SET PROBLEM: Return every line of the material below unchanged, leaving out the pictures.
Start of THE RECORDS
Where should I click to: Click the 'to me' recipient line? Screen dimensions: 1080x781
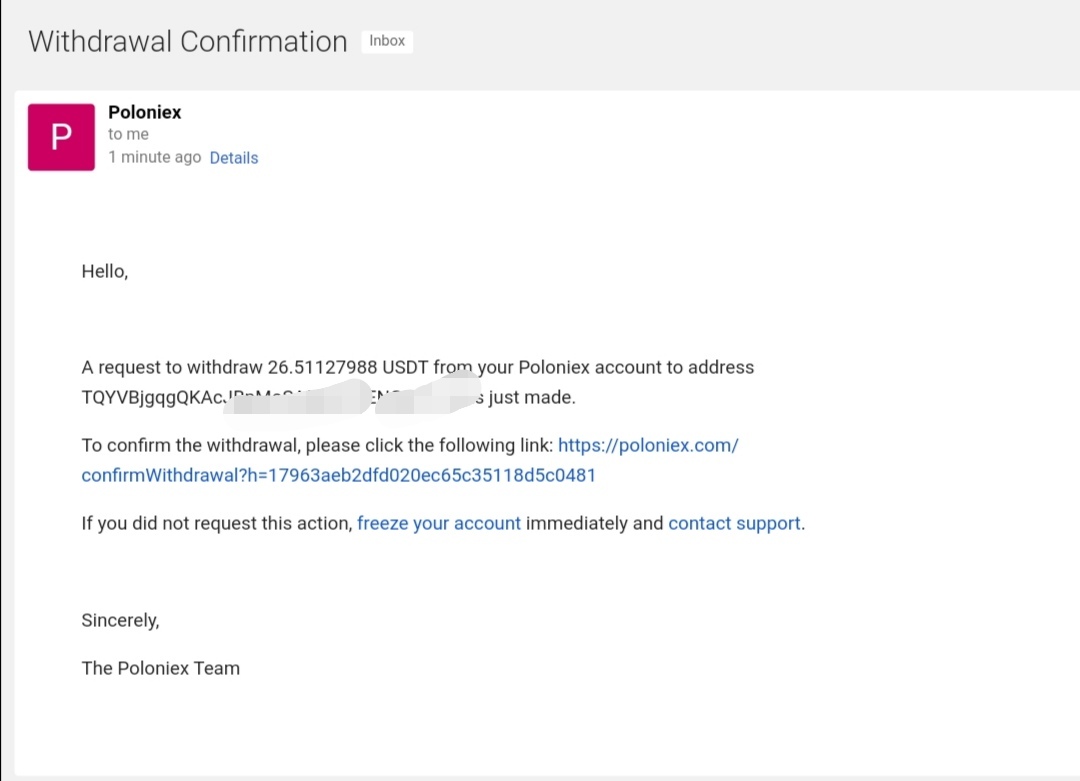128,134
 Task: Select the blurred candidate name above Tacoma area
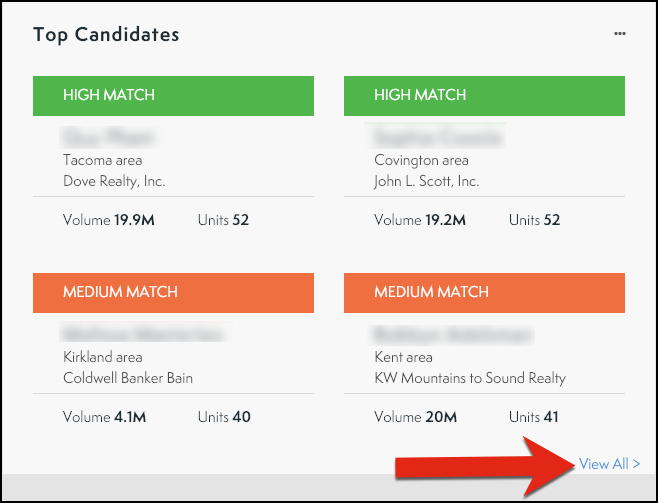(x=112, y=137)
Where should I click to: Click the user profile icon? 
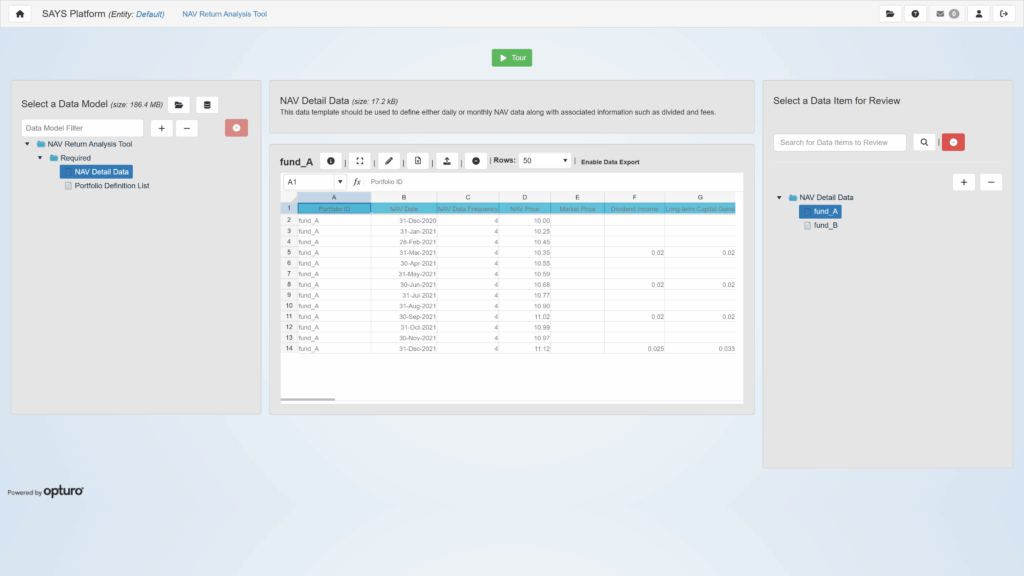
End of THE RECORDS
WRITTEN RESPONSE:
Where should I click to: Click the 'to me' recipient line? Screen dimensions: 1080x781
128,134
 Task: Select the blurred candidate name above Tacoma area
(x=112, y=137)
Where should I click to: Click the user profile icon? 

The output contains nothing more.